### What is required
Tell me how many lines of the entries below include the string "computer", and give only the number.

### Input material
____________________
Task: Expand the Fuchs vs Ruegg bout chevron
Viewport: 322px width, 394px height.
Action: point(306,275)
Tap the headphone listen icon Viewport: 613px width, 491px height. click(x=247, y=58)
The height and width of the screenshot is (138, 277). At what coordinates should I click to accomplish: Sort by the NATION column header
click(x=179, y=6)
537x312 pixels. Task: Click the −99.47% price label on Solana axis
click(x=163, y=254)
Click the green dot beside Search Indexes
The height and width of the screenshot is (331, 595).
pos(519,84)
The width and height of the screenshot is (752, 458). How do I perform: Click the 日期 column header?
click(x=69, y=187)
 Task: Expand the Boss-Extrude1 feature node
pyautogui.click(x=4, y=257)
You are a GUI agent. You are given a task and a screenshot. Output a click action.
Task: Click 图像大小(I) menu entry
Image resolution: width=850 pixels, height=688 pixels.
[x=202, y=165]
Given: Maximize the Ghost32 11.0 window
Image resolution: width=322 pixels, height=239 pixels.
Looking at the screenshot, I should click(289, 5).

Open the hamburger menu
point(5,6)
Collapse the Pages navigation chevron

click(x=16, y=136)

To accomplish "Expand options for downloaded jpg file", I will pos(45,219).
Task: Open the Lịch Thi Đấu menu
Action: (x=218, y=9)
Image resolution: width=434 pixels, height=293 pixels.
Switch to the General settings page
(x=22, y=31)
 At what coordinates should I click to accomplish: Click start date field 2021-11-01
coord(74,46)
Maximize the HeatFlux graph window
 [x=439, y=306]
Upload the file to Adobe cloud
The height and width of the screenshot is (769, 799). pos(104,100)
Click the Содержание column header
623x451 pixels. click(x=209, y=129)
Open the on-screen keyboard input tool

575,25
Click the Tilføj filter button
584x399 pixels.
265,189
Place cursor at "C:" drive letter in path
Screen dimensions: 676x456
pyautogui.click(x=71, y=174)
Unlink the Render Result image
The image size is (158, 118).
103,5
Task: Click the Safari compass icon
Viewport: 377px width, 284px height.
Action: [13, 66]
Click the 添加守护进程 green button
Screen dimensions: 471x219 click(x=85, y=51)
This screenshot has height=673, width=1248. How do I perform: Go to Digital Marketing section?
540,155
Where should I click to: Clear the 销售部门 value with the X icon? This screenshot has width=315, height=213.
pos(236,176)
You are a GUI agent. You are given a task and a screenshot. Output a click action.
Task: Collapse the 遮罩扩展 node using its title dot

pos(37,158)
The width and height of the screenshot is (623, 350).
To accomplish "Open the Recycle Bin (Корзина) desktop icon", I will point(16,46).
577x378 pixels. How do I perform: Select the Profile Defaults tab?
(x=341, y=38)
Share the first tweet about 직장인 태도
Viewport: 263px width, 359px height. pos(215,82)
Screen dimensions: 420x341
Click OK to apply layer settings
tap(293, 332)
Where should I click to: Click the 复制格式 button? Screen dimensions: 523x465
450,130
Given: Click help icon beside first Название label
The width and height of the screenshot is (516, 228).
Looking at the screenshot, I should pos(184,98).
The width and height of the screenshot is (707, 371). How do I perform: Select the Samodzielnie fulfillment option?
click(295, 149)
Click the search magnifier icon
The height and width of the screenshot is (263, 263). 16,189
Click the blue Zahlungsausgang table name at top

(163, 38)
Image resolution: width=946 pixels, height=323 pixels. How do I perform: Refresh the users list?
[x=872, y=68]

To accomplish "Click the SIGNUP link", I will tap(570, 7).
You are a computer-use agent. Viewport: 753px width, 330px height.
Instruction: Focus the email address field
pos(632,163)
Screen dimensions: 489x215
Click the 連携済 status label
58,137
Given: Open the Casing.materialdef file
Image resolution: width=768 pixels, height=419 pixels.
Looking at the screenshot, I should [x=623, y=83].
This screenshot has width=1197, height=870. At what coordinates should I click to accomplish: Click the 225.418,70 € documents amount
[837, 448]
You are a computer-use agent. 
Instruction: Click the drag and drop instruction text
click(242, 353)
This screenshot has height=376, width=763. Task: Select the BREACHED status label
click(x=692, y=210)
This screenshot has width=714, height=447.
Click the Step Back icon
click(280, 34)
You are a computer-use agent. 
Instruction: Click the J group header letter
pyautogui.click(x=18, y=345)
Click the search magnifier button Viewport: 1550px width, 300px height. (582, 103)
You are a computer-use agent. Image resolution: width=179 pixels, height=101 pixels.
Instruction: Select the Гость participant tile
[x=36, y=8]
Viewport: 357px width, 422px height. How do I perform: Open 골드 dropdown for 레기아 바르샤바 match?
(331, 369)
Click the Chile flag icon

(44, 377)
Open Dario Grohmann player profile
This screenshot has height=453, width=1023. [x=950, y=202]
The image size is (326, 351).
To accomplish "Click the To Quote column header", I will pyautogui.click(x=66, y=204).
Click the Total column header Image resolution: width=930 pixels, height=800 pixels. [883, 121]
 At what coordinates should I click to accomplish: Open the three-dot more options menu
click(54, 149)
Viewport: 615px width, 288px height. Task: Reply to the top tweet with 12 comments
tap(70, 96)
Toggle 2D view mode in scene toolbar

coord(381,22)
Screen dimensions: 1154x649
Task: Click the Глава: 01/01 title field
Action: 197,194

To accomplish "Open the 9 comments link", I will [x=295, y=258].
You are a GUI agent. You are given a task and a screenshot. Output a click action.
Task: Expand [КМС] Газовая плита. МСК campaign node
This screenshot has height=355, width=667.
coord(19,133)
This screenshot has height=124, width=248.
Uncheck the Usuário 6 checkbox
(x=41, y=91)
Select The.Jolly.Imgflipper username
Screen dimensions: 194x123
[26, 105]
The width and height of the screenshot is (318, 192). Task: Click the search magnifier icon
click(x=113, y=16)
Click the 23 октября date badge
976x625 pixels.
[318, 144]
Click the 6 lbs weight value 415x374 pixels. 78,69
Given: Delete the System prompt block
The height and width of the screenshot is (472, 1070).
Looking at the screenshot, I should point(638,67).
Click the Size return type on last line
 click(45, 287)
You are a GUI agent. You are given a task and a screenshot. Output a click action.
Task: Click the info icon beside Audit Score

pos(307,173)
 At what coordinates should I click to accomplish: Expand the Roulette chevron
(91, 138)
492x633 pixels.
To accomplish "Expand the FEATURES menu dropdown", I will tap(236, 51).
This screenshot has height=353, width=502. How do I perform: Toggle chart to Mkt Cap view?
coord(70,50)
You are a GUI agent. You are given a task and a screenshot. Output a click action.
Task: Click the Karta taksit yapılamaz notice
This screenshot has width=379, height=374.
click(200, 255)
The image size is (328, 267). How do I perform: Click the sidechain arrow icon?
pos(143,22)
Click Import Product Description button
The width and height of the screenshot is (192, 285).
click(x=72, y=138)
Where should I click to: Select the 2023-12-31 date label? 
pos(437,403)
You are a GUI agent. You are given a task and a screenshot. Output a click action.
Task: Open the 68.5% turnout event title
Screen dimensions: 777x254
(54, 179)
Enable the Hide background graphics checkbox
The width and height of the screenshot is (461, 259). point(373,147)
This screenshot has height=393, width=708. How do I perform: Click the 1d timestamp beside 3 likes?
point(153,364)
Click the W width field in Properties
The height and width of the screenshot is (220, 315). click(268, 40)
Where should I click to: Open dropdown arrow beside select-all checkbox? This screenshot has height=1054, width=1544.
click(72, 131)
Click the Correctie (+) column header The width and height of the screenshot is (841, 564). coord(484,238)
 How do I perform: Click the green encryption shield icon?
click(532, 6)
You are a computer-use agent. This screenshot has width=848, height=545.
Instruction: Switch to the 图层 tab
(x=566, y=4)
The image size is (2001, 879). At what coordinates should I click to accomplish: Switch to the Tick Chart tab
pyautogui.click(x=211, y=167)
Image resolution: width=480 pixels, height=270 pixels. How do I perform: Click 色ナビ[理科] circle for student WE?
____________________
### Response to the exercise
5